Cuando la banda neoyorquina The Strokes lanzó, el 30 de julio de 2001, en Australia, su álbum debut Is This It, causó gran expectativa. A inicios del nuevo siglo, aparecía un grupo que retomaba la sencillez del rock setentero y lo resignificaba. A quince años de su presentación, varios son los cuestionamientos que genera, por lo que se puede hacer un recuento o una valoración de la trascendencia del disco. Y, sin embargo, todos los esfuerzos siguen pareciendo arbitrarios, pues un trabajo como este no tendría que llevar mayor significado que el puramente musical.

Un disco que dignificó la esencia de su género; dentro de sus cualidades se halló la prudencia, uno de los asuntos fundamentales para generar la controversia necesaria para mostrarse al mundo. Pues la música expresa, en diversos momentos, serenidad o abundancia, formalidad o inconsciencia. Expresa cada uno de los estados de ánimo, los expone, para encontrar las diferencias y matices, un lenguaje que sólo puede traducirse a través de los sentidos.

Y cuando se habla de controversia, estamos pensando en lo que rodea a una producción para abrir la polémica, bajo distintas naturalezas, en un momento histórico y creativo. La banda liderada por Julian Casablancas (hijo de John Casablancas, fundador de la agencia de modelos Elite Model Management) estuvo a cargo de exhibir una estoica ciudad de Nueva York, para lo que el rock figura, tras los ataques terroristas del 11 de septiembre. Evento que le valió una serie de censuras (lo que ya hace más atractivo cualquier trabajo).

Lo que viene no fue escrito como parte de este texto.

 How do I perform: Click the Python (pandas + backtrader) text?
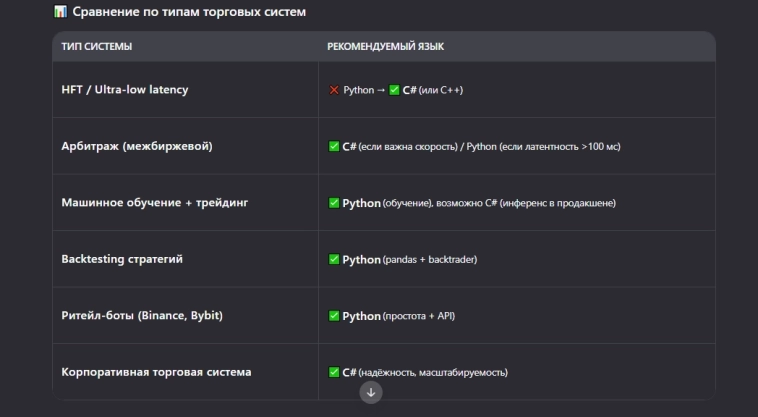410,260
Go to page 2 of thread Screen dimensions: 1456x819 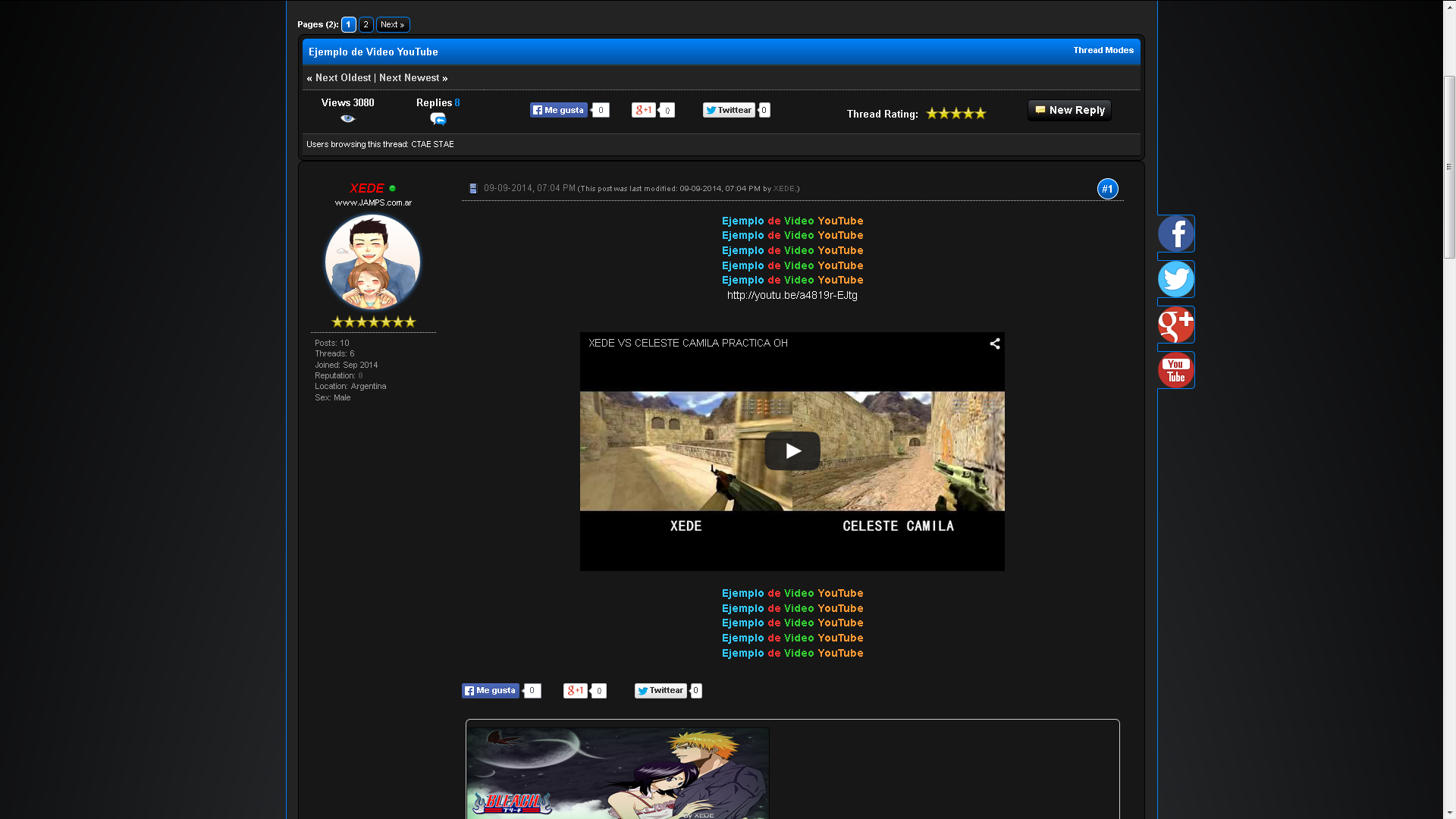(x=366, y=25)
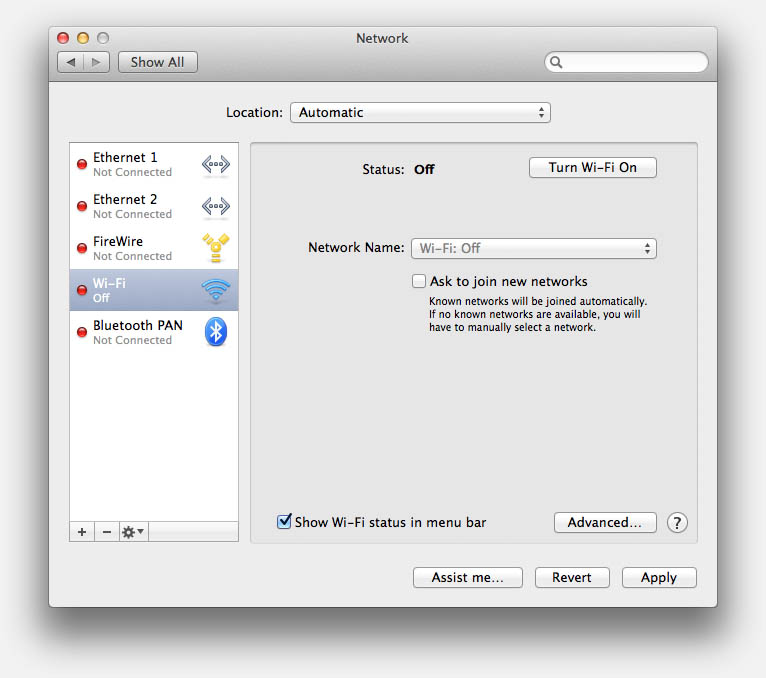
Task: Click the Ethernet 1 arrows icon
Action: [x=215, y=165]
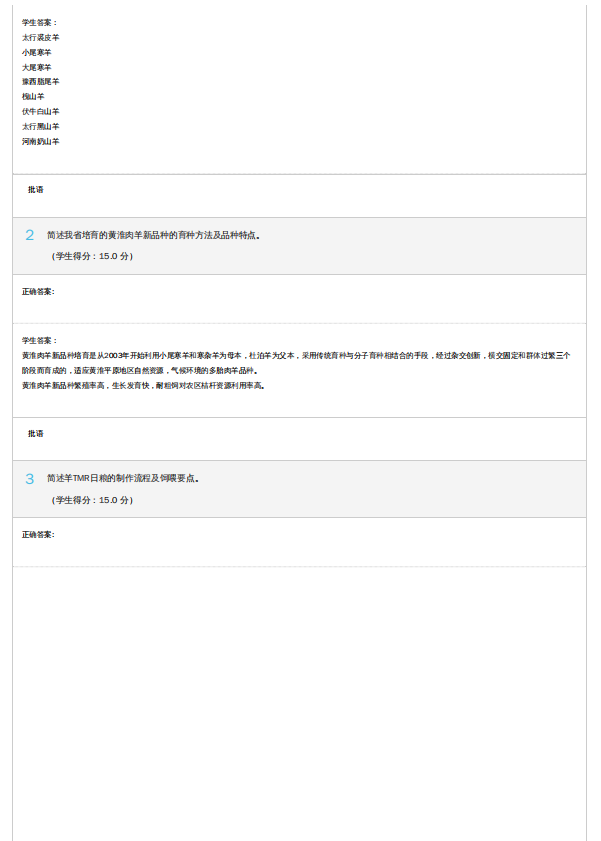The height and width of the screenshot is (841, 601).
Task: Click the question number 2 marker
Action: 30,235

Bajo el sello de RCA, y después del cambio de productor de Gil Norton por Gordon Raphael, por razones de comodidad creativa, se estrenó en octubre de 2001 el álbum para los Estados Unidos, con una serie de modificaciones. ‘When It Started’, sustituyó a ‘New York City Cops’ en la versión de CD. El asunto, una frase dentro del tema que podría desatar distintas interpretaciones: “New York City Cops, they ain’t too smart”; recientes los ataques a la ciudad, no era lo políticamente mejor.

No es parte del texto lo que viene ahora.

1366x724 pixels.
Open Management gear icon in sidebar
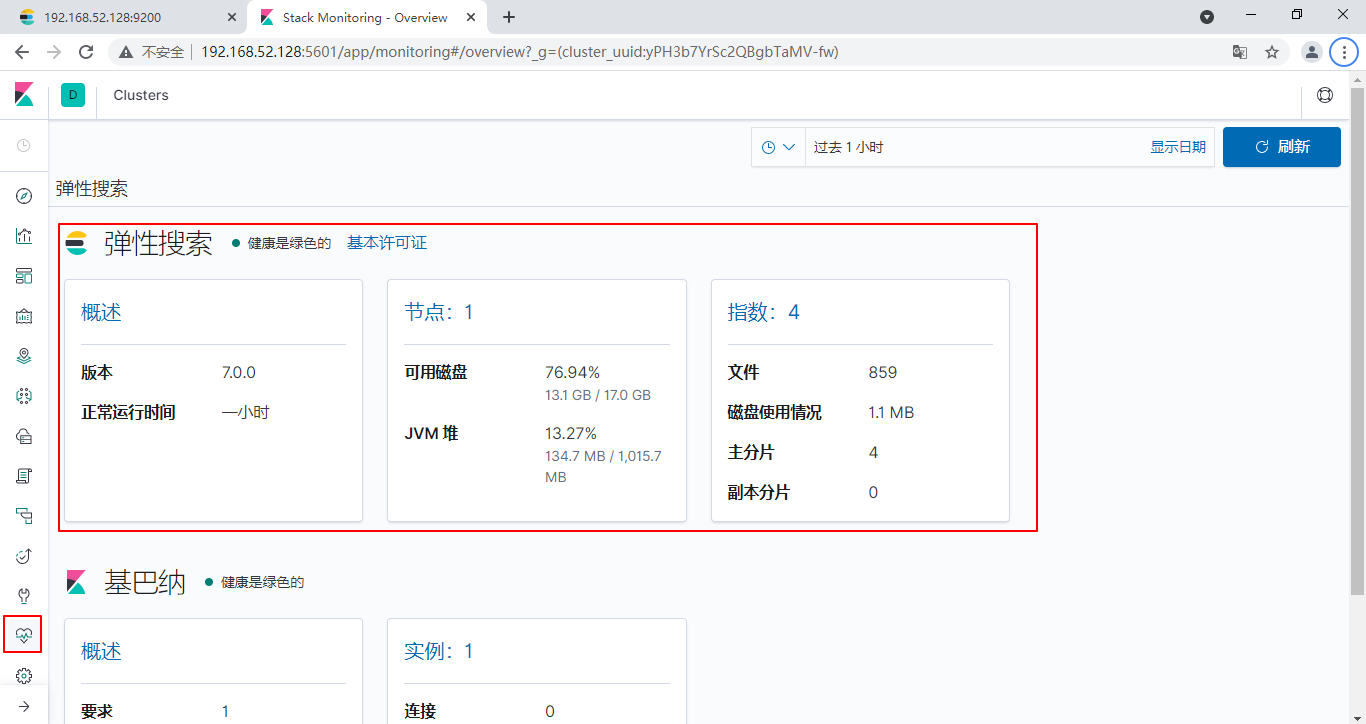[24, 676]
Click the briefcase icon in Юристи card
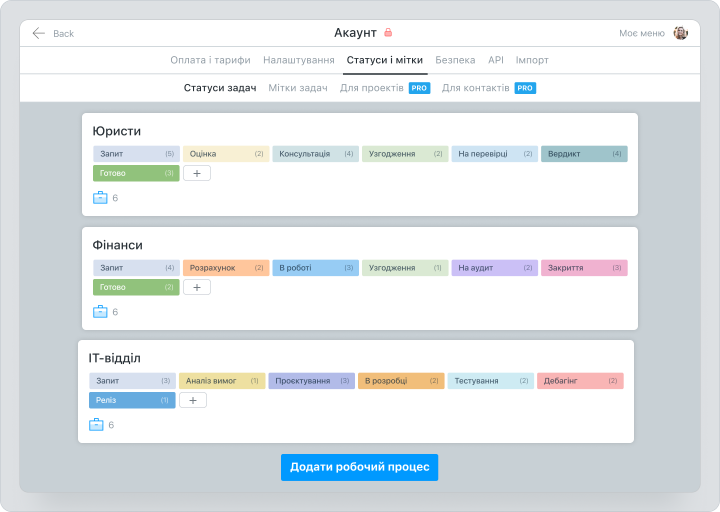Viewport: 720px width, 512px height. coord(99,198)
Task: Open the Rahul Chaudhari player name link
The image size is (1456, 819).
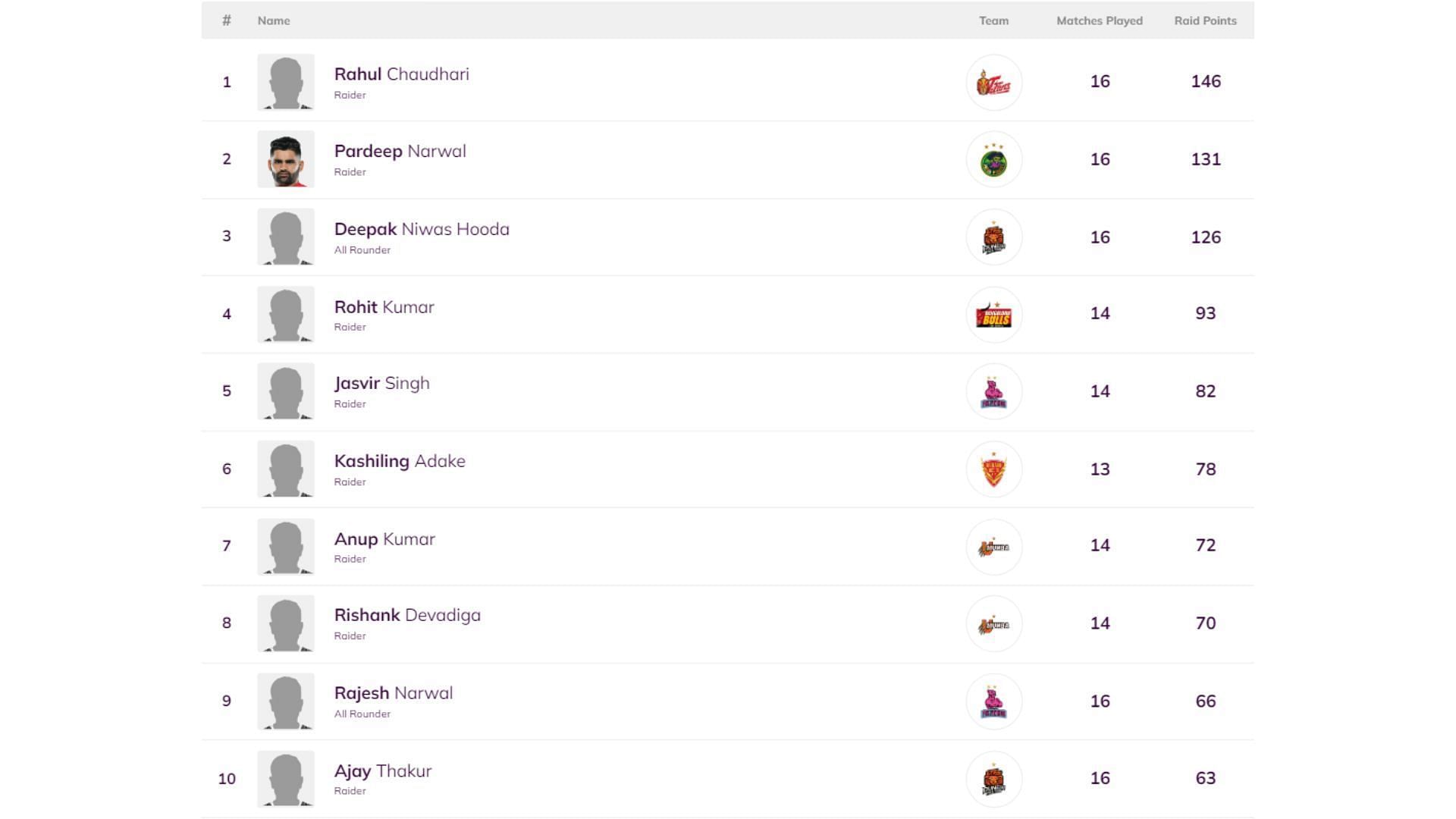Action: click(x=401, y=74)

Todo estaba listo para el despegue de la banda, y de manera vertiginosa su ascenso en los carteles de festivales internacionales. De este modo comenzó una nueva era para el rock alternativo y The Strokes era una de las cabezas que lideraba los nuevos tiempos junto con otras bandas como The White Stripes, con los que compartió escenario en 2002 en el Radio City Music Hall (Nueva York).

Un álbum muy consistente que mantiene una línea base con una justificada tendencia hacia el garage rock; sencillas secuencias de octavas y quintas que retratan de buena forma la esencia del género, acompañado de riffs breves y asequibles. Lo sencillo hecho complejo. Un disco modélico que recoge los esfuerzos de muchos años para traer las enseñanzas al nuevo siglo.